Dass Hamburg in Sachen Rap von breiter Relevanz mehr zu bieten hat als die untoten Beginner oder Höhlenmenschenrap à la 187 Straßenbande, beweist seit letztem Jahr Eunique.
Bei ihr ist alles Glanz: Sie kann rappen, singen, tanzen, Klavier spielen, in jedem Interview eine schlagfertige Figur abgeben, schauspielern, wie wir seit der zweiten Staffel »4 Blocks« wissen, höchstwahrscheinlich fliegen und das vermutlich auch alles gleichzeitig. Mit »Gift« hat sie ein mehr als achtbares Debüt vorgelegt, mag sie in der Auswahl der Gastbeiträge auch ebenso achtbar danebengehauen haben (darunter ein paar zweit- bis drittklassige Streetrapper, ein offen homophober Youtuber und Adel Tawil). Eunique selbst aber ist am Mikrofon unfehlbar in ihrem gern gesingsangt heruntergeratterten Triolenflow. Die Frau hat die Stimme, die Fähigkeiten, die Präsenz und auch die ernst gemeinten Anliegen. Tracks wie »Wer ist so nice« sind musikalisch ausgelebtes Empowerment wider jedes Sich-einschränken-Lassen durch patriarchale Aggressionen – ohne diese so akademisch-schwülstig benennen zu müssen.
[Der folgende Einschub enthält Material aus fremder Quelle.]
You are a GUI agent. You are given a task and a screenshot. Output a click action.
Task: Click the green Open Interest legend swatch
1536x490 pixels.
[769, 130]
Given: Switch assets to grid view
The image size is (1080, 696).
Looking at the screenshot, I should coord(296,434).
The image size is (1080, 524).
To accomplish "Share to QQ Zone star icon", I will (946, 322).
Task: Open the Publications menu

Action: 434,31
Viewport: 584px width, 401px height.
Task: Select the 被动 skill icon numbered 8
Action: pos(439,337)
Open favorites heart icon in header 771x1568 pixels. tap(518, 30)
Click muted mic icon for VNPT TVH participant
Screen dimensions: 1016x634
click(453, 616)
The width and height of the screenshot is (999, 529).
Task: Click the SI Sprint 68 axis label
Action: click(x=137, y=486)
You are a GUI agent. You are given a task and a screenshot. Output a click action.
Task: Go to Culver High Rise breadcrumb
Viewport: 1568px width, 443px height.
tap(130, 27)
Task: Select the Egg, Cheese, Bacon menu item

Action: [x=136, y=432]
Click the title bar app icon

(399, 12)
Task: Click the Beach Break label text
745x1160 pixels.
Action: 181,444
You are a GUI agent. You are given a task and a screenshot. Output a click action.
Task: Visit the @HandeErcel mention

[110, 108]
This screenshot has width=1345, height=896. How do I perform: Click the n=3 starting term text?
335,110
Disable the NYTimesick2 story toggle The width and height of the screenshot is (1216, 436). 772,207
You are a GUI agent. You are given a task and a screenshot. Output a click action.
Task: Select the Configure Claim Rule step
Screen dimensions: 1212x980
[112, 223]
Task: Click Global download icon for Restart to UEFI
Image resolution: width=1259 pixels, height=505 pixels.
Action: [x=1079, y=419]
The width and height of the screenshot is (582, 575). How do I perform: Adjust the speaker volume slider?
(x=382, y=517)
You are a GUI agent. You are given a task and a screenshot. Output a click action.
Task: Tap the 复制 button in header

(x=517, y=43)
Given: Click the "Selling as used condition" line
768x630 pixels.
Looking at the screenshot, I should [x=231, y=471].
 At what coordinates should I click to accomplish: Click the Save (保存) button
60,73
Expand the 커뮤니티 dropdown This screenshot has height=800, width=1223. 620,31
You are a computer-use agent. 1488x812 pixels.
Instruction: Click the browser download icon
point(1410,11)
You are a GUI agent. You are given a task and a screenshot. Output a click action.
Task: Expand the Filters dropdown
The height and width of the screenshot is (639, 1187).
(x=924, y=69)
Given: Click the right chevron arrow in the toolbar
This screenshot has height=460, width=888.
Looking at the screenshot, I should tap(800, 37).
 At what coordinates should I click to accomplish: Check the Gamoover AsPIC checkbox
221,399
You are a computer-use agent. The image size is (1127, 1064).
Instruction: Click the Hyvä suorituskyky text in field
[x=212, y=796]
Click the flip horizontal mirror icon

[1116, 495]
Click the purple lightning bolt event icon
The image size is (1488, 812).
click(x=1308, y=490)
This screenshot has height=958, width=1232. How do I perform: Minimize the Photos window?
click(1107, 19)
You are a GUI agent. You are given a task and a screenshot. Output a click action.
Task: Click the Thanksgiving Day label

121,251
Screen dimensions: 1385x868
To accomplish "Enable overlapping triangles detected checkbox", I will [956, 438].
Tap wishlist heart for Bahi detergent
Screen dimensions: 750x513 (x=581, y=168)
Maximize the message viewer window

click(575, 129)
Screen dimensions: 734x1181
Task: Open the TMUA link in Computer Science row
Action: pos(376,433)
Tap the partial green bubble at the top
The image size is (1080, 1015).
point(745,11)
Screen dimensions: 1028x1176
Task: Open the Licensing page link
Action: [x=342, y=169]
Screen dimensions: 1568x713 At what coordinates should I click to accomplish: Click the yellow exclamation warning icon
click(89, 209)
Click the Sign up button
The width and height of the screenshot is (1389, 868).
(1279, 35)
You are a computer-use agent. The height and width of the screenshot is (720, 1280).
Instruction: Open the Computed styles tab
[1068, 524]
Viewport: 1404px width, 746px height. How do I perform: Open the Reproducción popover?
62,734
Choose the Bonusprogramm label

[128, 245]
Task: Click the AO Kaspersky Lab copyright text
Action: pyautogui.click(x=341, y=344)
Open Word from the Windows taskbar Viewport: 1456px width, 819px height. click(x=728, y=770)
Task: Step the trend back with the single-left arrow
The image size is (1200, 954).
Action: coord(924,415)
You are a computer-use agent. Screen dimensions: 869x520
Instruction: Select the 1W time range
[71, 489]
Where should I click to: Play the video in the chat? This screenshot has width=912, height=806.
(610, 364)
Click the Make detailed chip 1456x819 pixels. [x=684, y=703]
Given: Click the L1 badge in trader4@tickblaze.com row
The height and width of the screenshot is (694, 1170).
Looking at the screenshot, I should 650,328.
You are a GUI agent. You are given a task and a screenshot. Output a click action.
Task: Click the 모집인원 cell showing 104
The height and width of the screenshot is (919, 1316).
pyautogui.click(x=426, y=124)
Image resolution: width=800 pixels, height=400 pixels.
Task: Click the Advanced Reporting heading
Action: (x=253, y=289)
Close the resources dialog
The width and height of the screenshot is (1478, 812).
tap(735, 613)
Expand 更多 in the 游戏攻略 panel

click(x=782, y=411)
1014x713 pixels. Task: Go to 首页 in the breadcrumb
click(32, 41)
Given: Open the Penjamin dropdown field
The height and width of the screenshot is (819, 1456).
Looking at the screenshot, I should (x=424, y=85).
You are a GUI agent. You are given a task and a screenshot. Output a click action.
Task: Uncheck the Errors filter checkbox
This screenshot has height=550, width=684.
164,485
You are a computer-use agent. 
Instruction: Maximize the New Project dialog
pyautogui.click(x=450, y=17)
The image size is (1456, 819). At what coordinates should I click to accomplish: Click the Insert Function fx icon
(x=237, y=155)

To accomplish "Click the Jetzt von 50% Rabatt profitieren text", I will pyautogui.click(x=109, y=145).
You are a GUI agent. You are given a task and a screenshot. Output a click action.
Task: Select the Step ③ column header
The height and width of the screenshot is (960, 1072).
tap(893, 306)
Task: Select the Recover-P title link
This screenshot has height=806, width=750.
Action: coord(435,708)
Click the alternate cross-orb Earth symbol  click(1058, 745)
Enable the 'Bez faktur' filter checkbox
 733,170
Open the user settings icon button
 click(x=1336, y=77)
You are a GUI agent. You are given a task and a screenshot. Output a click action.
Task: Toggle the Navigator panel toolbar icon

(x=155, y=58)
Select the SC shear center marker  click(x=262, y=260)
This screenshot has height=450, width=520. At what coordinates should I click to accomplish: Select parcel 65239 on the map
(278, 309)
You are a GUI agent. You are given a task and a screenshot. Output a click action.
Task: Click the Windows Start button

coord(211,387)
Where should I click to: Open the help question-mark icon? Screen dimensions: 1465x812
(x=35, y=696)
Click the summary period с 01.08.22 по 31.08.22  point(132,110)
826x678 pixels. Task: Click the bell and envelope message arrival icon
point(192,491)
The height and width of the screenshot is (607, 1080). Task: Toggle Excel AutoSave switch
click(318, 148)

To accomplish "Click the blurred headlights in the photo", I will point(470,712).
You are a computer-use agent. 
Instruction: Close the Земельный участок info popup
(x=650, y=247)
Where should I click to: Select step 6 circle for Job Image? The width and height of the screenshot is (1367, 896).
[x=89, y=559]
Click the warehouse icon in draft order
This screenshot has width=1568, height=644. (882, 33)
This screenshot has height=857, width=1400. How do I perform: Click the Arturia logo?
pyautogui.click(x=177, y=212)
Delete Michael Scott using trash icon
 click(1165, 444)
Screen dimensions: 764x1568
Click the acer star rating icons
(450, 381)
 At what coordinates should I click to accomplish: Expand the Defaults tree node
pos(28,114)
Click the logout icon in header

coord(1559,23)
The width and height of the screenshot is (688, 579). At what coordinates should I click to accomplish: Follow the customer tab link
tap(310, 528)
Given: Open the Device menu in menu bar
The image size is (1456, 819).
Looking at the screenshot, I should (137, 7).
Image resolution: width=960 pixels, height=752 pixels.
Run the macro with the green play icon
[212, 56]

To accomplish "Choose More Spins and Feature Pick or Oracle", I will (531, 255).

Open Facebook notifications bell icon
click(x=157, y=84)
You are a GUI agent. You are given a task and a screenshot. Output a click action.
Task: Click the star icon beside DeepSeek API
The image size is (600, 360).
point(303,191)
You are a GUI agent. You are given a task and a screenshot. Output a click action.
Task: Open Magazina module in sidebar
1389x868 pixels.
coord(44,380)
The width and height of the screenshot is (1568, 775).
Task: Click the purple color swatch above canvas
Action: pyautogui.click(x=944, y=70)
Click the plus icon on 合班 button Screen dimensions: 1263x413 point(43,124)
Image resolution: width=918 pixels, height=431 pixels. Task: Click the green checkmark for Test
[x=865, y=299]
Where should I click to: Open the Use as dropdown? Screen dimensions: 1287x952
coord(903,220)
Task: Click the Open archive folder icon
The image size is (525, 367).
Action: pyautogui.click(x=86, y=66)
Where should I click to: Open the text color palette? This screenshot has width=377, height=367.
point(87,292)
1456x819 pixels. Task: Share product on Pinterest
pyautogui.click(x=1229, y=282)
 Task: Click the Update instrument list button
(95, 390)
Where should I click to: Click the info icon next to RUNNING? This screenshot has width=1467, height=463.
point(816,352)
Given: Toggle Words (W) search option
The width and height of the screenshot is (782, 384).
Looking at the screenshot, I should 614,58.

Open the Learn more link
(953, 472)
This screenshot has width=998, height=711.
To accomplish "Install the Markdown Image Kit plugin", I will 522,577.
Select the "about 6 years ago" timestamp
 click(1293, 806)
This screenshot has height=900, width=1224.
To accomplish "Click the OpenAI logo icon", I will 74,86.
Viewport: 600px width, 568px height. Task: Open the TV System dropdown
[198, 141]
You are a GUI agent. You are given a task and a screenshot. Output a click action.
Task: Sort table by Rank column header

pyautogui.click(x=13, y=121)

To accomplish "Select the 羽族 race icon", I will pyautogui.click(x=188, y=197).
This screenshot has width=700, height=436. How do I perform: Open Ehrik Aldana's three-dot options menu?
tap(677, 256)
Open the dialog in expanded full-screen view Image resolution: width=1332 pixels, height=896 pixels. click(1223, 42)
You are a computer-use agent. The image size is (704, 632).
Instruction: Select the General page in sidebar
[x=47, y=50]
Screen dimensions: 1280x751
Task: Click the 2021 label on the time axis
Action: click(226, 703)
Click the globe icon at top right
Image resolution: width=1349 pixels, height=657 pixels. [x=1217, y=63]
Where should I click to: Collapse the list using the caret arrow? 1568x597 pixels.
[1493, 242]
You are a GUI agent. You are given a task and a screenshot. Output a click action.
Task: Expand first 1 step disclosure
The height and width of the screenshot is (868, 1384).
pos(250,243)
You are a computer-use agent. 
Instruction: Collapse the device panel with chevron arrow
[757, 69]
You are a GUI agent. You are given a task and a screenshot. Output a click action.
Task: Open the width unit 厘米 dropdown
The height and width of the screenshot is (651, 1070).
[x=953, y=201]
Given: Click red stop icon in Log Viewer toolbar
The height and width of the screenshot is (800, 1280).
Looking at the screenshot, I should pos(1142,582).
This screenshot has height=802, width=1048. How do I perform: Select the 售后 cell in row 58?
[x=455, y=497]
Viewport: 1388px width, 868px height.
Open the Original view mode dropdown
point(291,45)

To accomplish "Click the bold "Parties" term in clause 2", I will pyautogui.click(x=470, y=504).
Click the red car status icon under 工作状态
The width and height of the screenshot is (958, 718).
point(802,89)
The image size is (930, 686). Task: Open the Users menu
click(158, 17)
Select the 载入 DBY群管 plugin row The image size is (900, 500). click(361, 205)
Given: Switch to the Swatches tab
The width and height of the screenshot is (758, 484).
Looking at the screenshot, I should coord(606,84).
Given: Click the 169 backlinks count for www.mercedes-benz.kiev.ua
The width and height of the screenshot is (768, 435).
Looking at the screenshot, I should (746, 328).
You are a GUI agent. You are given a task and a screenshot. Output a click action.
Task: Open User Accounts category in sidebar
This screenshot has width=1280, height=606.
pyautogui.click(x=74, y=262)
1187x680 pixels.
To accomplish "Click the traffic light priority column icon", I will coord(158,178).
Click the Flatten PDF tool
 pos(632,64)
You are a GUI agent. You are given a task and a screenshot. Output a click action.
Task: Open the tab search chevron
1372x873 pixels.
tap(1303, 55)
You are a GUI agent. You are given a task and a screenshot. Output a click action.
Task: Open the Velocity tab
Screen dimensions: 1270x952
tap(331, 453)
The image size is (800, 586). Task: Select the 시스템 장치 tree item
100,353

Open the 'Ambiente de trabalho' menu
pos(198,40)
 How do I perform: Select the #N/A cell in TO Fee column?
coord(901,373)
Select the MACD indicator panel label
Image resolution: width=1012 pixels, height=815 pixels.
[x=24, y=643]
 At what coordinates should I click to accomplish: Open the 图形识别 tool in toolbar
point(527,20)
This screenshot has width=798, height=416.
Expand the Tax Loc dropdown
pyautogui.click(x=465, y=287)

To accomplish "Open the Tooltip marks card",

Feminismus mehr als Tat denn als Theorie passt auch besser zu Euniques Sound: Eine gewisse Affinität zu melodiösem neuzeitlichen Hiphop muss man hier schon mitbringen, die Beats schielen auf die Tanzfläche und vermutlich ein wenig auch auf die Charts. So ist offenbar die Liebe deutscher Beatproducer zum Vokaleffekt Autotune, der ganze Freundeskreise in Pro und Kontra spaltet, nach wie vor ungebrochen, auch wenn der bei den offensichtlichen Vorbildern aus den USA den Zenit seiner Omnipräsenz schon deutlich überschritten hat. Wer aber Rapmusik auch jenseits von Soulsamplebeats auf Schellackplatten mag und ein offenes Ohr für Pop hat, sollte sich Euniques mannigfaltige Talente nicht entgehen lassen. Früher oder später wird man sowieso noch mehr von ihr hören.